▶ [本文]

<<<<

Nick Goold
「ベアマーケット(弱気相場)」という言葉は何世紀も前から使われていますが、その語源にはいくつかの説があります。ひとつは、クマが攻撃する際に上から下へ振り下ろす動きが、価格の下落を表しているというものです。もうひとつは、価格が下がると予想して先に売るトレーダーの行動に由来するという説です。
現在では、その意味はシンプルです。弱気相場とは、価格が下落傾向にあり、市場の信頼感が弱くなっている期間を指します。これは株式、商品、為替などすべての市場に当てはまります。トレーダーにとって重要なのは、この環境を早く理解することです。なぜなら、チャンスの見つけ方やリスク管理の考え方が大きく変わるからです。

FXにおける弱気相場とは
FXでは、ベース通貨がクオート通貨に対して価値を下げている状態が弱気相場です。例えば、EUR/USDが下落している場合、ユーロが米ドルに対して弱くなっていることを意味します。
このような動きは偶然ではなく、通常は経済指標の悪化、利下げ期待、通貨への需要低下などの大きな要因によって起こります。これらは徐々に積み重なるため、弱気相場は突然ではなく時間をかけて形成されることが多いです。

>>>>

▶ [記録]
<<<<

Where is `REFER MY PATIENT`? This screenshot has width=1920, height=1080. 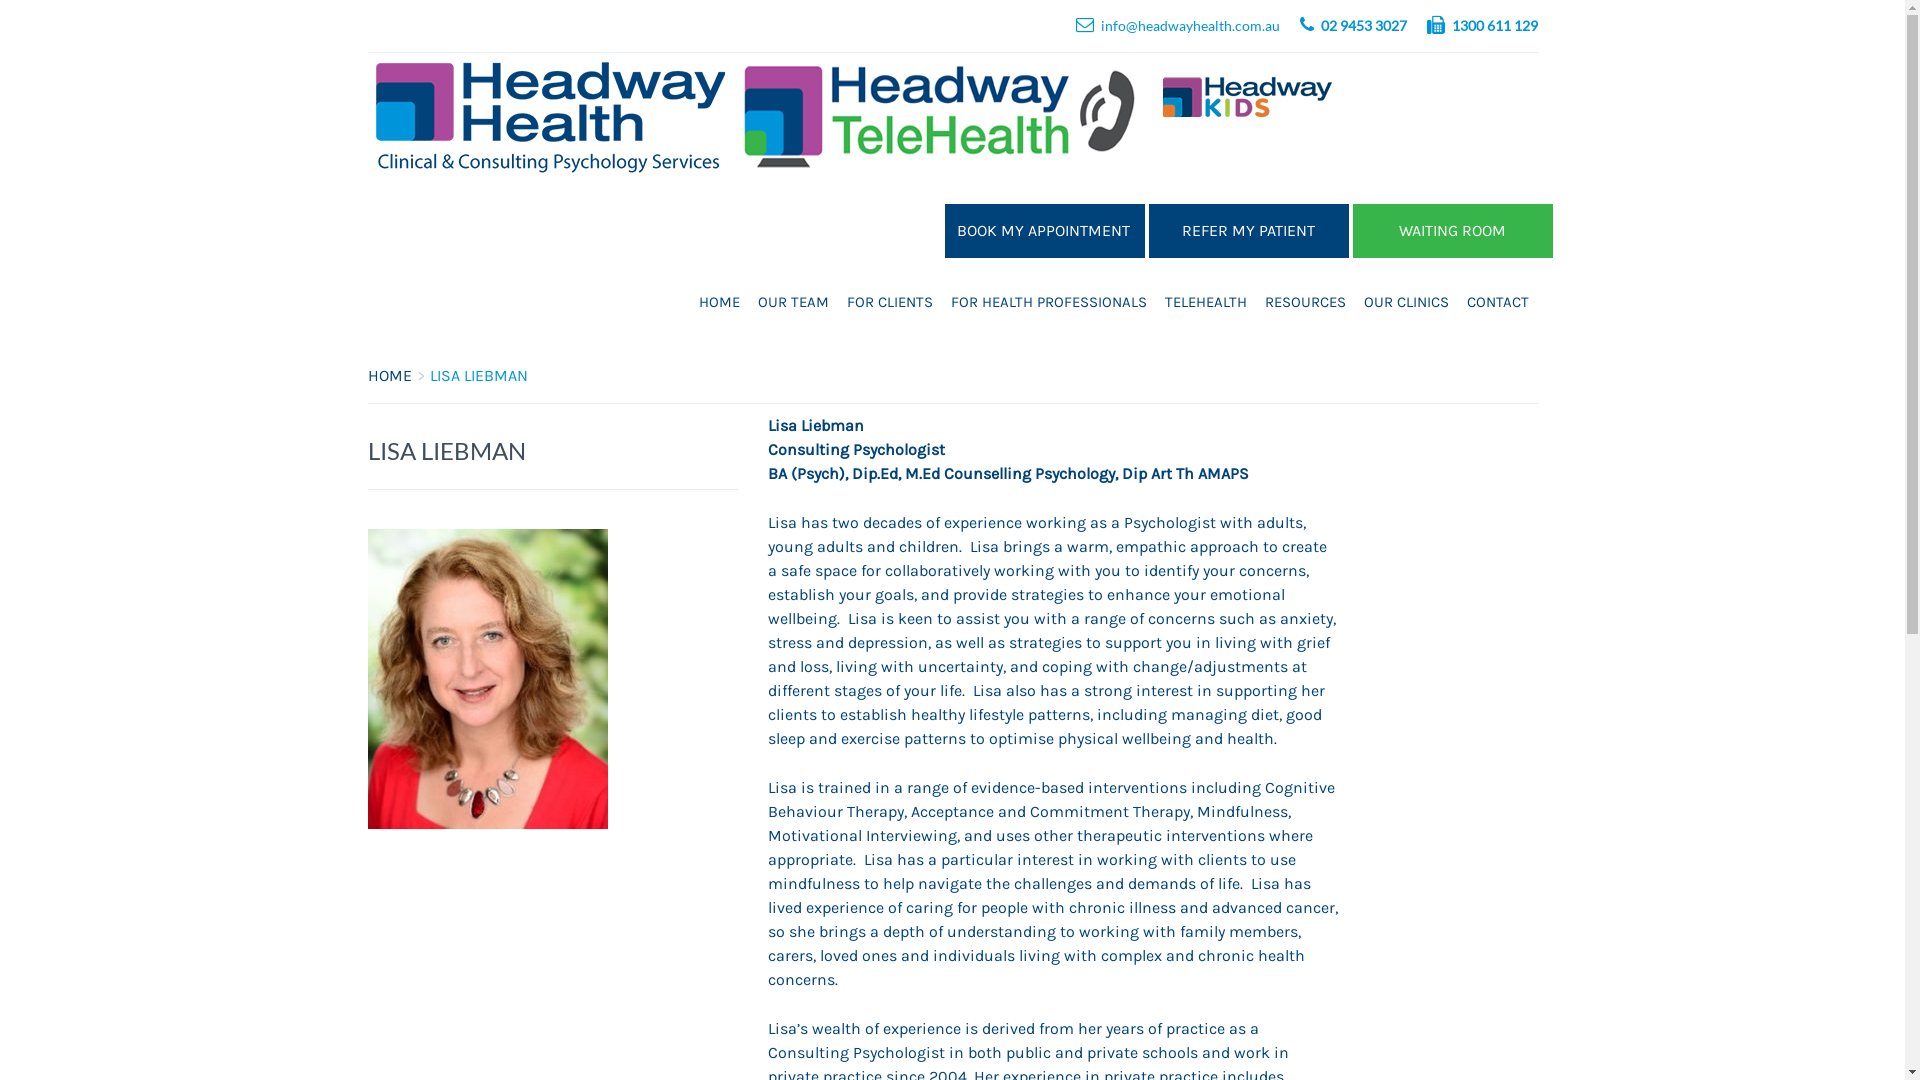
REFER MY PATIENT is located at coordinates (1248, 231).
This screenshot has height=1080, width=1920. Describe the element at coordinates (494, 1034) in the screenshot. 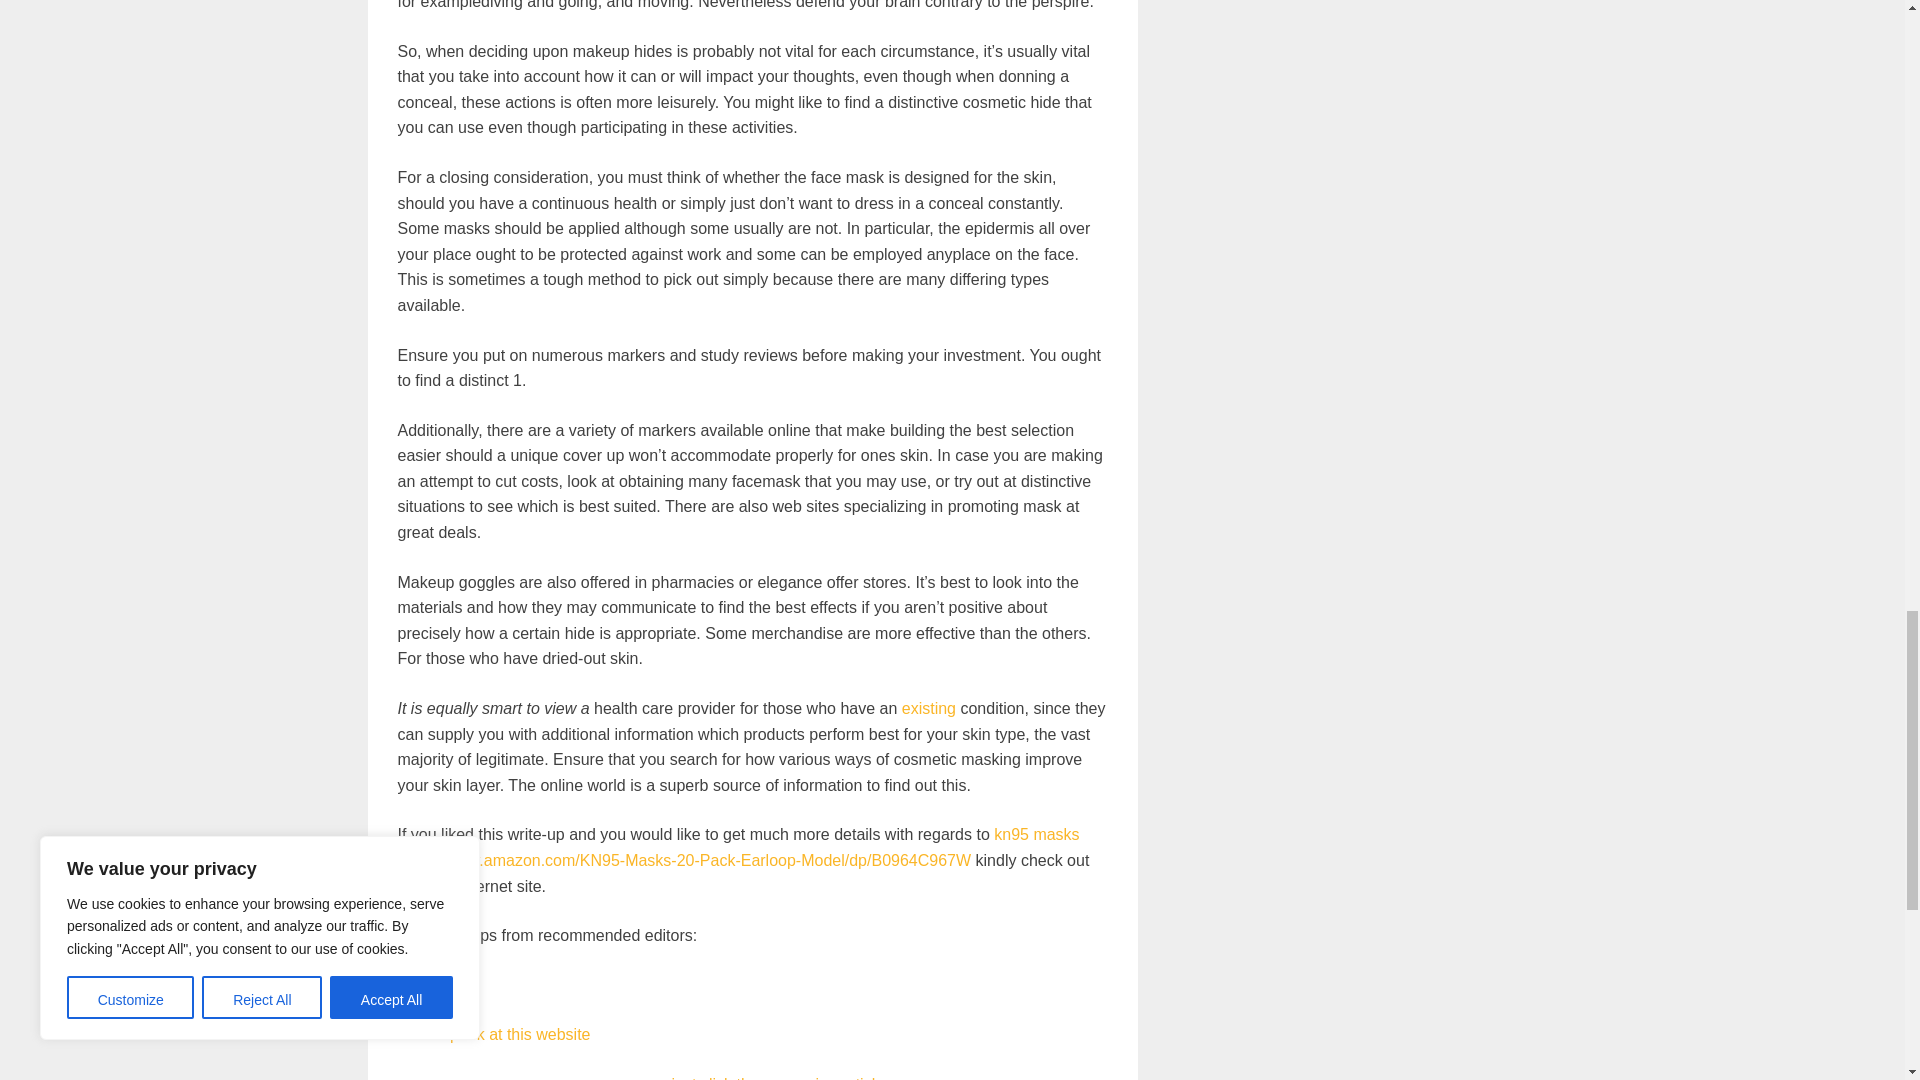

I see `have a peek at this website` at that location.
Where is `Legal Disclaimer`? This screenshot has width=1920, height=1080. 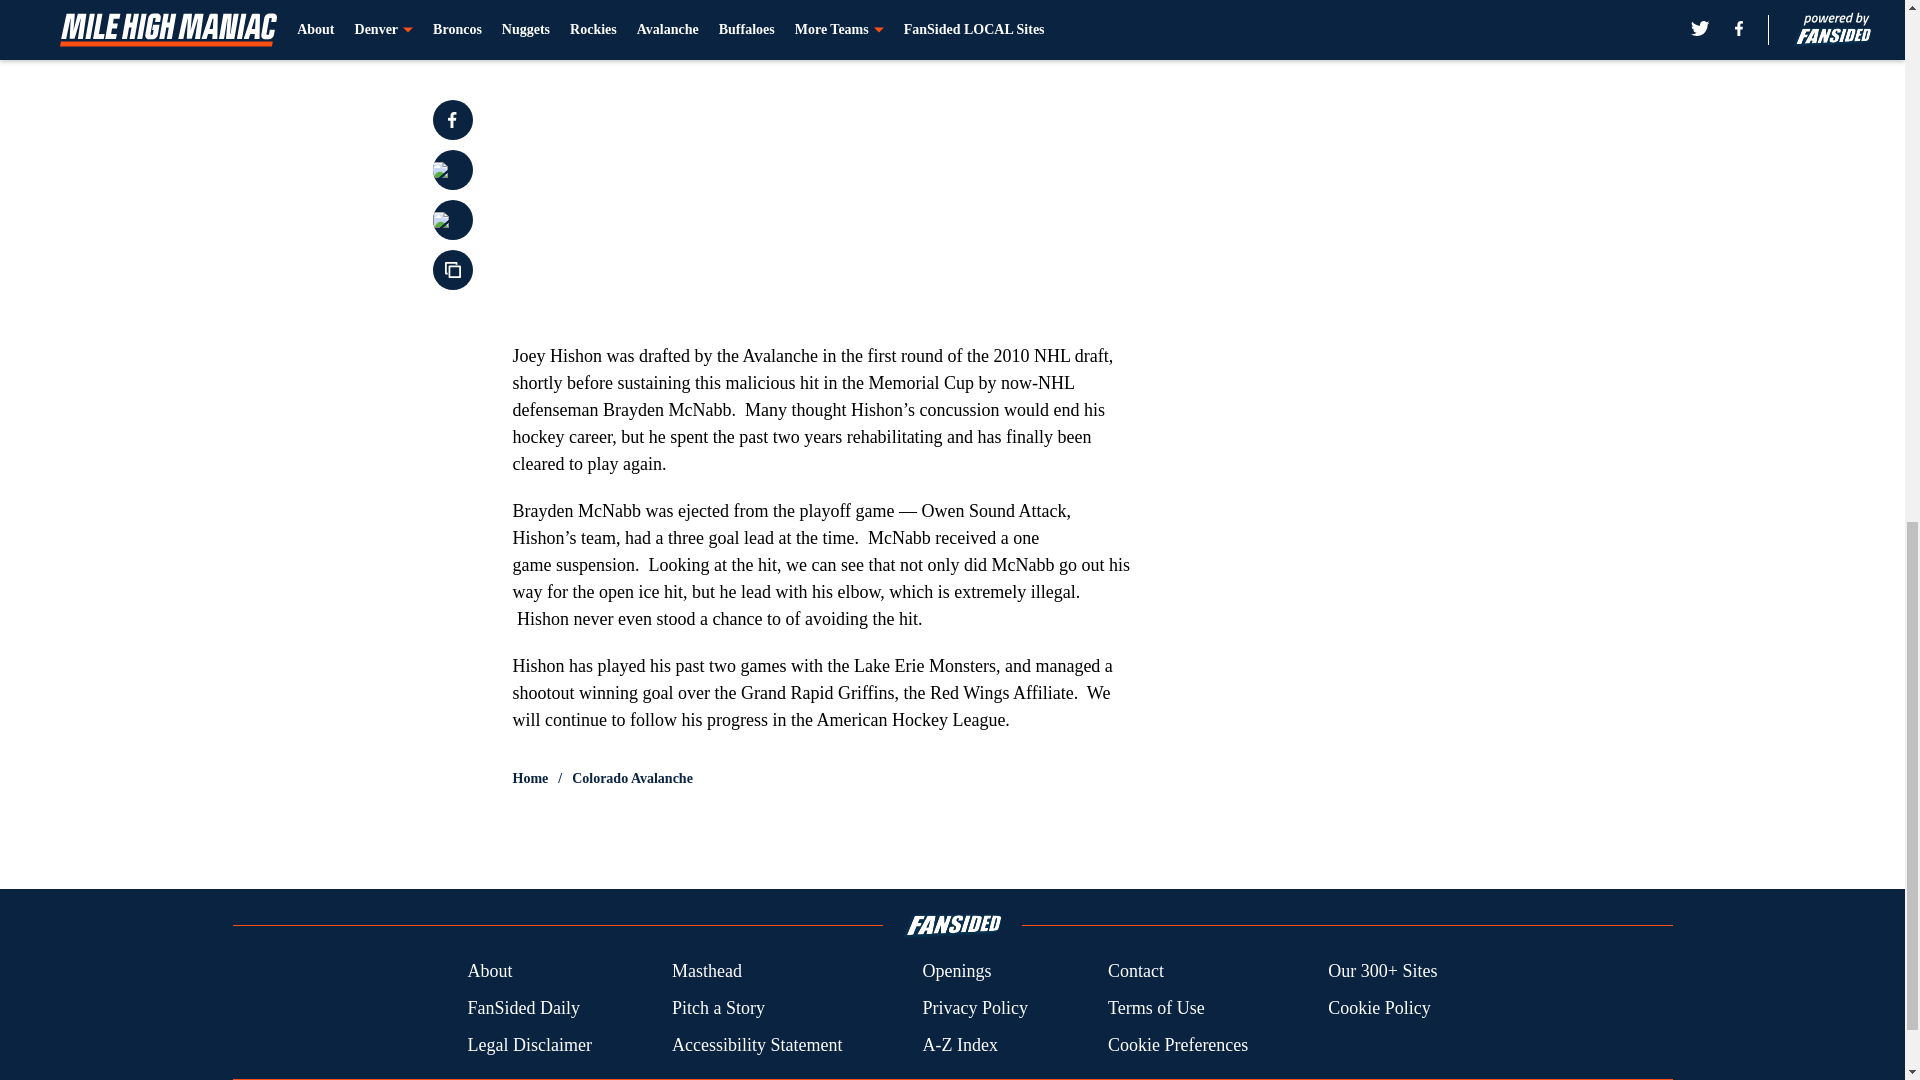 Legal Disclaimer is located at coordinates (528, 1046).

>>>>

▶ [課題 1]
本文によると、FXでEUR/USDが下落している場合、それは何を意味しますか。
▶ [課題 2]
本文のうち「FXにおける弱気相場とは」で始まり「て形成されることが多いです。」まで続く部分を、「経済指標の悪化」を「景気の減速」に置き換えて書き直してください。

▶ [解答 1]
ユーロが米ドルに対して弱くなっていることを意味します。

▶ [解答 2]
FXにおける弱気相場とは
FXでは、ベース通貨がクオート通貨に対して価値を下げている状態が弱気相場です。例えば、EUR/USDが下落している場合、ユーロが米ドルに対して弱くなっていることを意味します。
このような動きは偶然ではなく、通常は景気の減速、利下げ期待、通貨への需要低下などの大きな要因によって起こります。これらは徐々に積み重なるため、弱気相場は突然ではなく時間をかけて形成されることが多いです。